** START OF Text extract **

The designer is embarking on an ambitious retail rollout that will mark his first European store in Milan, Collection boutiques in Palm Beach, Fla., and Chicago, an expanded store at the Americana in Manhasset, N.Y., and several shop-in-shops nationwide.
The Milan unit will also kick off a European retail strategy with plans to open 25 Collection stores across the continent over the next three years.
“With so much negative talk going on about the state of fashion and the state of the economy, our business is really strong right now,” Kors said Tuesday. “Particularly when we open a store in a city, not only do we do a lot of business, but we also see that the business gets better with existing stores [that sell Collection] in that city.”
On Sept. 23, Kors is scheduled to open a 1,100-square-foot-boutique at 14 Via Sant’Andrea in Milan, having taken over the flagship space from Victor & Rolf. The store will be opened in a collaboration with Gibo, which produces Kors’ designer sportswear collection.
The company will also open a 2,400-square-foot-boutique at 226 Worth Avenue in Palm Beach this November, followed by a 2,400-square-foot store on the ground floor of the 900 North Michigan Shops mall on Michigan Avenue in Chicago in fall 2009.
“With Palm Beach, I feel like it’s a homecoming,” said Kors. “A lot of people look at me and say, ‘You don’t have a store in Palm Beach?’ So much of our clientele spends a good part of the winter season there. It’s really our first resort store. I have always loved designing resort and things that have a resort mentality, and Palm Beach is one of the few places left on earth where a jeweled $800 bikini is a basic.”
Chicago, he added, has been a supportive market from the start. “For me, it’s always been a city wrapped in great taste, from the way people live and the architecture of the city,” Kors said. “I am a camel hair and gray flannel kind of guy and Chicago is a camel and gray flannel kind of town.“
In addition, Kors has taken over the Hermès unit next to its existing Collection store at the Americana in Manhasset, and will increase the boutique’s footprint from 1,200 square feet to 4,000 square feet when it reopens this September. Hermès recently relocated to a larger space at the mall.

** END OF Text extract **

### What you are asked to do
Reproduce the Kors retail expansion text above word for word, everything from "The company will" down to "in fall 2009.".

** START OF Data section **

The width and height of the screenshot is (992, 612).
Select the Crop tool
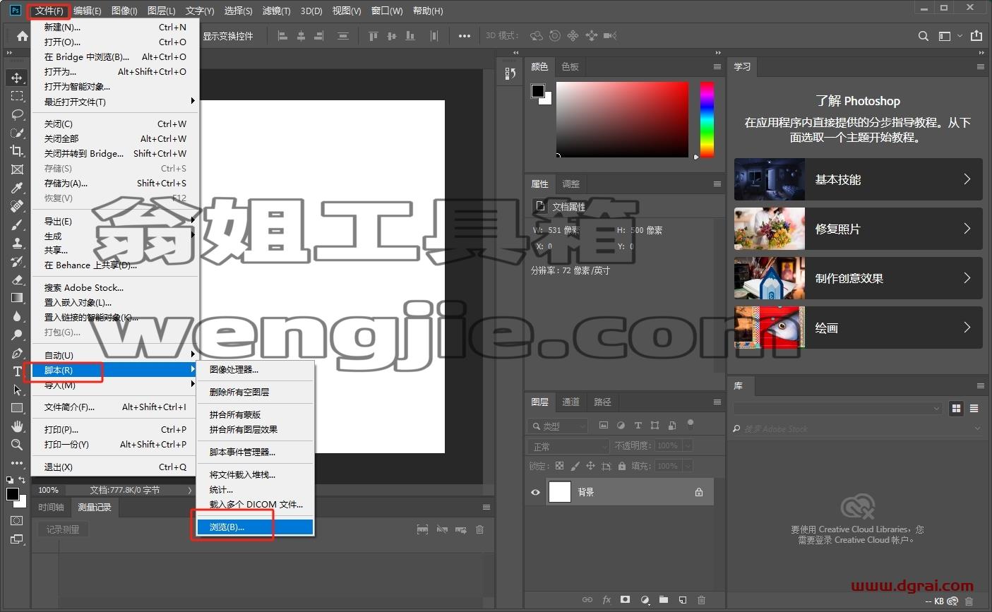click(17, 151)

** END OF Data section **

### Response to the exercise
The company will also open a 2,400-square-foot-boutique at 226 Worth Avenue in Palm Beach this November, followed by a 2,400-square-foot store on the ground floor of the 900 North Michigan Shops mall on Michigan Avenue in Chicago in fall 2009.